Eventually they did, and the singing began. The audience was transfixed; the heat forgotten. This was the music, the chazzanim and choir, that inspired the kavanah of Jews in Poland for hundreds of years. We lifted each other up that night, with praises sung to Hashem from both Ashkenazi and Sephardi traditions. I no longer felt any reservations about being paid to entertain our hosts, about being on display. There was a palpable desire from the audience to not just see Jewish culture as one might observe an animal at the zoo, but to feel it, to be moved by its emotions and connections to Hashem. It was a beautiful evening, one of the finest musical events I have ever been a part of. And it was just getting better.

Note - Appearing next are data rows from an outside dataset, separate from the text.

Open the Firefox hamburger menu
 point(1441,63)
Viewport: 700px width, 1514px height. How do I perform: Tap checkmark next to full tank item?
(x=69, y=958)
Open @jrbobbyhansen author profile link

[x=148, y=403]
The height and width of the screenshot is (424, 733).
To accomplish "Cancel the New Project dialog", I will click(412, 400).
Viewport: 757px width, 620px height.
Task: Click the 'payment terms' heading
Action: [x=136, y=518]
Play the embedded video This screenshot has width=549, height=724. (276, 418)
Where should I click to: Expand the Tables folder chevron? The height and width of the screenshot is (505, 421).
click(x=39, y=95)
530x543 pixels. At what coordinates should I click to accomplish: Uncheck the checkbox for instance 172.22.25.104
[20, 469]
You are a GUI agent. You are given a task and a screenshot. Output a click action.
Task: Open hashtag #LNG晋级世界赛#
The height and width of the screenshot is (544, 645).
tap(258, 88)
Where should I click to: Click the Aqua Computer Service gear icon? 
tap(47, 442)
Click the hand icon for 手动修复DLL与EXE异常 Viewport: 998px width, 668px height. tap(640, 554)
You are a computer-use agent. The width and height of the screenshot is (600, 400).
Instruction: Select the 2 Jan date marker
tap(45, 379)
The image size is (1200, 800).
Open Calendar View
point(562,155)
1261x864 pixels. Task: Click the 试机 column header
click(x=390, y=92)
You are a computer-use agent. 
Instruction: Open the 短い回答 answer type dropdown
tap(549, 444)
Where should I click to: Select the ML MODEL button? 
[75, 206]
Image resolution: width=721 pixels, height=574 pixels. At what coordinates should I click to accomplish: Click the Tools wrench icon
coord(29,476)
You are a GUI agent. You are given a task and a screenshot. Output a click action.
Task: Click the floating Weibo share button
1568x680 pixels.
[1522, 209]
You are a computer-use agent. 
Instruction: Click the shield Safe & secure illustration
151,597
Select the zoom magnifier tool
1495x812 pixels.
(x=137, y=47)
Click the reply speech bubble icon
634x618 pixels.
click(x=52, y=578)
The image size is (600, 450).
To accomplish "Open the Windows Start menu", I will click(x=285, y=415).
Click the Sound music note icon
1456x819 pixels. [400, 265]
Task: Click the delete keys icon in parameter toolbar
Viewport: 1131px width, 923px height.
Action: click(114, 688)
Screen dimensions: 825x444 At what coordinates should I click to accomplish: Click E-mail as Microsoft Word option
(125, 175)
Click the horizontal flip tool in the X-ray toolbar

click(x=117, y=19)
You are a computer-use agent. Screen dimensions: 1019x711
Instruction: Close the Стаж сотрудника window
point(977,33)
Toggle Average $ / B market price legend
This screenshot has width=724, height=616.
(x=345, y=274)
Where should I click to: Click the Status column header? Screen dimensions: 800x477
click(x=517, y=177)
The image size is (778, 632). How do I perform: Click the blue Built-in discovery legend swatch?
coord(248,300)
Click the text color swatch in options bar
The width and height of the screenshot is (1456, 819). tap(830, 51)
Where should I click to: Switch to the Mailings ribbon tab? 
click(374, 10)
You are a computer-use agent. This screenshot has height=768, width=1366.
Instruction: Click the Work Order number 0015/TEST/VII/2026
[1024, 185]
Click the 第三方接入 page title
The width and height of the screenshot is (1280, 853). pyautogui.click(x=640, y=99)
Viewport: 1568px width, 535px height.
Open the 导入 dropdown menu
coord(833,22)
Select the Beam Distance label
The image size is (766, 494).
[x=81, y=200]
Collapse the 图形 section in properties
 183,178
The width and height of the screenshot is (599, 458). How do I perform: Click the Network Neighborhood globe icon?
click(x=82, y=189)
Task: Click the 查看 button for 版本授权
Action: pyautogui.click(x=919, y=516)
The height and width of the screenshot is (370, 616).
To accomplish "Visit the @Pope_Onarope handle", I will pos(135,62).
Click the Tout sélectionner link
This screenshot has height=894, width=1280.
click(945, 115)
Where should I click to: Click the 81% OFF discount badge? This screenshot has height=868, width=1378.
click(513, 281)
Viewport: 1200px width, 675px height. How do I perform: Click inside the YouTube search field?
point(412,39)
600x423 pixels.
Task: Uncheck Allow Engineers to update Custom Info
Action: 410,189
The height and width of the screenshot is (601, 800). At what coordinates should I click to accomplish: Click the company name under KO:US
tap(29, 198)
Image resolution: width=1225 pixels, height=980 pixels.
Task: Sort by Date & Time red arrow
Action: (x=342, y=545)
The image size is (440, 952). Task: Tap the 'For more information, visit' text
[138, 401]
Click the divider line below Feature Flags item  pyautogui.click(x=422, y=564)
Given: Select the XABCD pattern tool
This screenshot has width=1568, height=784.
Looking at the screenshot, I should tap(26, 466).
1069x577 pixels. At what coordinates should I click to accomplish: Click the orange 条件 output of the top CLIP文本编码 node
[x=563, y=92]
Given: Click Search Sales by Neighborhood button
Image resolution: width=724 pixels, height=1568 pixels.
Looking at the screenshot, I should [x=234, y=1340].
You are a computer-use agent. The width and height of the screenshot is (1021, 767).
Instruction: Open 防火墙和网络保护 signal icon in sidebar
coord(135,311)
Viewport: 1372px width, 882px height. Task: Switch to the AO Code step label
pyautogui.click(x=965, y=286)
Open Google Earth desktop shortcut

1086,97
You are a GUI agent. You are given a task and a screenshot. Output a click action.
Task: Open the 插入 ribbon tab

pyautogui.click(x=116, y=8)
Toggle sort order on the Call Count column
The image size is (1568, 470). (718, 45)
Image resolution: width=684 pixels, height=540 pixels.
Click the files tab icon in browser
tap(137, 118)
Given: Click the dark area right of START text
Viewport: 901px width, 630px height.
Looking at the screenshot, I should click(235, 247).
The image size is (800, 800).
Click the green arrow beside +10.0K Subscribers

After the concert, the hotel put on a large and fancy buffet. After we had eaten, a few members of the choir retired outside, to a café-garden area on the street corner. And we started to sing. Led by Chaim David Berson on a guitar, we had an old-fashioned kumsitz. People drifted into the gathering, and we sang and sang – soft, sweet music, haunting melodies and harmonies. At its peak, maybe 40 or 50 people were sitting in the garden lending their voices and emotions. The sounds echoed and filled the street, and passers-by stopped to listen, to soak it in, to smile in appreciation. In all, we sang from 11 PM until almost 2:30 in the morning. Nobody asked us to keep it quiet. On the contrary, it was clear that we were there for a purpose. Am Yisrael Chai.